Product architecture, custom CMS, and publishing automation.
Arantia Art - Serverless Portfolio and CMS
Multilingual portfolio with a custom CMS built on the GitHub API, designed for simple updates and near-zero operational cost.
Giving the client autonomy to update content without a complex admin panel, dedicated server, or Git knowledge.
The artist could maintain the portfolio independently without relying on a developer or paying recurring infrastructure costs.
Concrete signals from this case
- Built a private CMS that writes content directly through the GitHub REST API.
- Automated rebuild and deploy through GitHub Actions on every published change.
- Kept the public site static, fast, and available in three languages.
- Designed the CMS UI to abstract technical operations for everyday non-technical use.

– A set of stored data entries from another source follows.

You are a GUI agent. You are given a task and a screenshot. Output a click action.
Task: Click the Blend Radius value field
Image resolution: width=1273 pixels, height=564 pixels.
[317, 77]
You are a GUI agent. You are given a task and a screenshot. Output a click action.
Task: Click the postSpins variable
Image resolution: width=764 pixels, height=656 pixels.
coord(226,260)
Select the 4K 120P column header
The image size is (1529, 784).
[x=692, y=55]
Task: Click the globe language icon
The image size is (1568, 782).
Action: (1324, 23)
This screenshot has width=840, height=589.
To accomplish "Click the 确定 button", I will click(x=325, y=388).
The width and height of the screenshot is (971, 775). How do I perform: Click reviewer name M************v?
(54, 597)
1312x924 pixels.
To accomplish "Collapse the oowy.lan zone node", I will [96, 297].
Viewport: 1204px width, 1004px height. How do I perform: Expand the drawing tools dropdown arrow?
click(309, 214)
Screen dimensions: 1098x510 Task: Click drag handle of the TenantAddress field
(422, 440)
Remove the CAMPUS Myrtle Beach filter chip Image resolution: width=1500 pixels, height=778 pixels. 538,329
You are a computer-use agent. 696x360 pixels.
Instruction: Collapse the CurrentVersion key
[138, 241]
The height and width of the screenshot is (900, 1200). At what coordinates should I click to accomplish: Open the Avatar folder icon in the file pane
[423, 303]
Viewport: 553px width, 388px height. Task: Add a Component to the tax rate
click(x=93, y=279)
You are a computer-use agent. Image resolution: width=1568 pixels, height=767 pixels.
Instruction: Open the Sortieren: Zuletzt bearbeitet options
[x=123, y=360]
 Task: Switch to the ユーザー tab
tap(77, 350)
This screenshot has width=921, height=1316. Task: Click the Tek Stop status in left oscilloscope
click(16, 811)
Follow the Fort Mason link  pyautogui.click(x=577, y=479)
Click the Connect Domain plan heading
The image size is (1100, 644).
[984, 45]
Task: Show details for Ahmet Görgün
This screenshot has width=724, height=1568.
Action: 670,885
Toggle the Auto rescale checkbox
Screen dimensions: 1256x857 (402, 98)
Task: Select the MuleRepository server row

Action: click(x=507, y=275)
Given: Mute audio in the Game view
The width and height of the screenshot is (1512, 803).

I built this system to solve a common issue in creator portfolios: keeping content up to date without depending on a developer or paying monthly fees for off-the-shelf platforms. The project combines a public static site with a private CMS tailored to the client's actual workflow.
Context
The goal was to enable frequent updates to comics and illustrations with minimal friction. The solution needed to be inexpensive to maintain, fast for visitors, and simple enough for everyday use.
My role
I owned the product architecture and implementation of both the CMS and the public portfolio. I also designed the automated publishing flow that connects content editing to deployment.
Technical decisions
- GitHub as the persistence layer: used the GitHub API for content read/write operations instead of a traditional database.
- Automated deployment: configured GitHub Actions to rebuild and publish the site whenever the CMS generated a change.
- Separate editing and presentation layers: kept a private editing interface and a static public portfolio.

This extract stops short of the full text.